▶ EXTRACT PROVIDED:
____________

Updated: Aug 24, 2020

Tenet

Director: Christopher Nolan


Be quiet, my over stimulated brain. Watching Nolan’s newest offering ‘Tenet’ is like putting your mind through a two-hour rollercoaster of plot twists and turns so clever and cleverly rendered you actually are mesmerised by what is going on without quite understanding the why … or the how for that matter?

I totally enjoyed the experience though I left the movie theatre with only one clear piece of knowledge. There will be a ‘Tenet 2.0’… (I think? Hmmmmm?)


This leads me to the perplexing story line of espionage and a world-ending threat that is coming from the future and that the past may just divert ... if only it can stop that future possibility from occurring although it already has. See what I mean? Clear as mud.


But the plot paradox seriously didn’t matter as the cinematography is mesmerising and the cast is sterling. John David Washington (Denzel Washington’s eldest) is 'the protagonist’, Michael Caine plays some sort of spy-master bureaucrat, Dimple Kapadia is an arms-dealing matriarch, Kenneth Branagh plays a seriously bad-arse Russian squillionaire, and Australia’s Elizabeth Debicki is convincing as the ice-maiden wife of the bad guy and love interest of the good guy.


The head-scratching mystery of ‘Tenet’ contains absolute poetry within the extraordinarily electrifying scenes and perplexing narrative … one particular swan dive from a super yacht into the big blue ocean conjures the most magical symbol of freedom.


I truly believe this is but the first in a series of 'Tenet' sequels but as the story-line of ‘Tenet’ has just saved the world from a future devastation are there still movies now to make?


I draw your attention to the 'grandfather paradox' of time travel. The name comes from the common example used to explain a temporal inconsistency that could occur if a person travels into the past and kills his or her own grandfather before the conception of his or her father or mother. An impossibility as our logic would have us believe, for this would prevent the time traveller's existence in the first place?


Nolan’s ‘Tenet' in its entirety is a little like the above conundrum but do go see, our movie theatres need your bums on their seats and your imaginations over stimulated by Nolan’s extraordinary feat of cinema.

____________

▶ CHALLENGE 1: Retype the records from the line with "You are a computer-use agent. This" up to and including the line with "click(x=803, y=142)".

____________

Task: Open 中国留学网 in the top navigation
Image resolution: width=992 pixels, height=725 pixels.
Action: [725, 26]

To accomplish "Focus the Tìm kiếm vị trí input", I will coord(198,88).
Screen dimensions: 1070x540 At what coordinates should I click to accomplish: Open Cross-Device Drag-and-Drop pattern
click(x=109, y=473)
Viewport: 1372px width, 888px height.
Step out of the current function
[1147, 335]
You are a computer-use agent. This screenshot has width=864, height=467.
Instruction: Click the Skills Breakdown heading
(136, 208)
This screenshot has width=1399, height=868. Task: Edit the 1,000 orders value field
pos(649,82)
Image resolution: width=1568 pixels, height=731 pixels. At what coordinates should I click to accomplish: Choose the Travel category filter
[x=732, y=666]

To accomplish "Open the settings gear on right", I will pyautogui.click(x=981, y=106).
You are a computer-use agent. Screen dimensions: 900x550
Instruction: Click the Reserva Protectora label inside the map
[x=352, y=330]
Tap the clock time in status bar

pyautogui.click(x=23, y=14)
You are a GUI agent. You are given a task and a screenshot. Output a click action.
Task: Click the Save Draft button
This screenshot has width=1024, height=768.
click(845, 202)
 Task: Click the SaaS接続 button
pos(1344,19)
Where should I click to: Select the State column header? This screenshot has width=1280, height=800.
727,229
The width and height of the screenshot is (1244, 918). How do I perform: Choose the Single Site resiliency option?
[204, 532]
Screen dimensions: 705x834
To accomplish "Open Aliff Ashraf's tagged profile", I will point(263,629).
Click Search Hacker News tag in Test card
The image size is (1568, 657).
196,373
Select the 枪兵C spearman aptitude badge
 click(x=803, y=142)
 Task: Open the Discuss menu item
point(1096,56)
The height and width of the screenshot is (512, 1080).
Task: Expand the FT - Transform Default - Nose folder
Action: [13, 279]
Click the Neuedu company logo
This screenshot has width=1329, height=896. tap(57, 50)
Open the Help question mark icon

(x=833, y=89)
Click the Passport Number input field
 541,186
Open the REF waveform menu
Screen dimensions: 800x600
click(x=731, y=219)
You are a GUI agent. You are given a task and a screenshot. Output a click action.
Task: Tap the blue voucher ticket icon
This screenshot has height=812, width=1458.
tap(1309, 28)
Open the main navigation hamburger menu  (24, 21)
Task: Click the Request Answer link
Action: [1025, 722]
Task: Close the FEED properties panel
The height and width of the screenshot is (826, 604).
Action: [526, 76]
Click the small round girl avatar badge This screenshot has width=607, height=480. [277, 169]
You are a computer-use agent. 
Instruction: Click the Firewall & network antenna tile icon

____________

▶ CHALLENGE 2: Say whether each statement agrees with the Tenet review, answering yes or no and quoting the deciding words: (a) Michael Caine plays an arms-dealing matriarch. (b) Elizabeth Debicki is from Australia. (c) The swan dive in the film is made from a super yacht into the ocean.

▶ FINAL RESULT 1:
You are a computer-use agent. This screenshot has width=864, height=467.
Instruction: Click the Skills Breakdown heading
(136, 208)
This screenshot has width=1399, height=868. Task: Edit the 1,000 orders value field
pos(649,82)
Image resolution: width=1568 pixels, height=731 pixels. At what coordinates should I click to accomplish: Choose the Travel category filter
[x=732, y=666]

To accomplish "Open the settings gear on right", I will pyautogui.click(x=981, y=106).
You are a computer-use agent. Screen dimensions: 900x550
Instruction: Click the Reserva Protectora label inside the map
[x=352, y=330]
Tap the clock time in status bar

pyautogui.click(x=23, y=14)
You are a GUI agent. You are given a task and a screenshot. Output a click action.
Task: Click the Save Draft button
This screenshot has width=1024, height=768.
click(845, 202)
 Task: Click the SaaS接続 button
pos(1344,19)
Where should I click to: Select the State column header? This screenshot has width=1280, height=800.
727,229
The width and height of the screenshot is (1244, 918). How do I perform: Choose the Single Site resiliency option?
[204, 532]
Screen dimensions: 705x834
To accomplish "Open Aliff Ashraf's tagged profile", I will point(263,629).
Click Search Hacker News tag in Test card
The image size is (1568, 657).
196,373
Select the 枪兵C spearman aptitude badge
 click(x=803, y=142)

▶ FINAL RESULT 2:
(a) No: "Dimple Kapadia is an arms-dealing matriarch"
(b) Yes: "Australia’s Elizabeth Debicki"
(c) Yes: "one particular swan dive from a super yacht into the big blue ocean"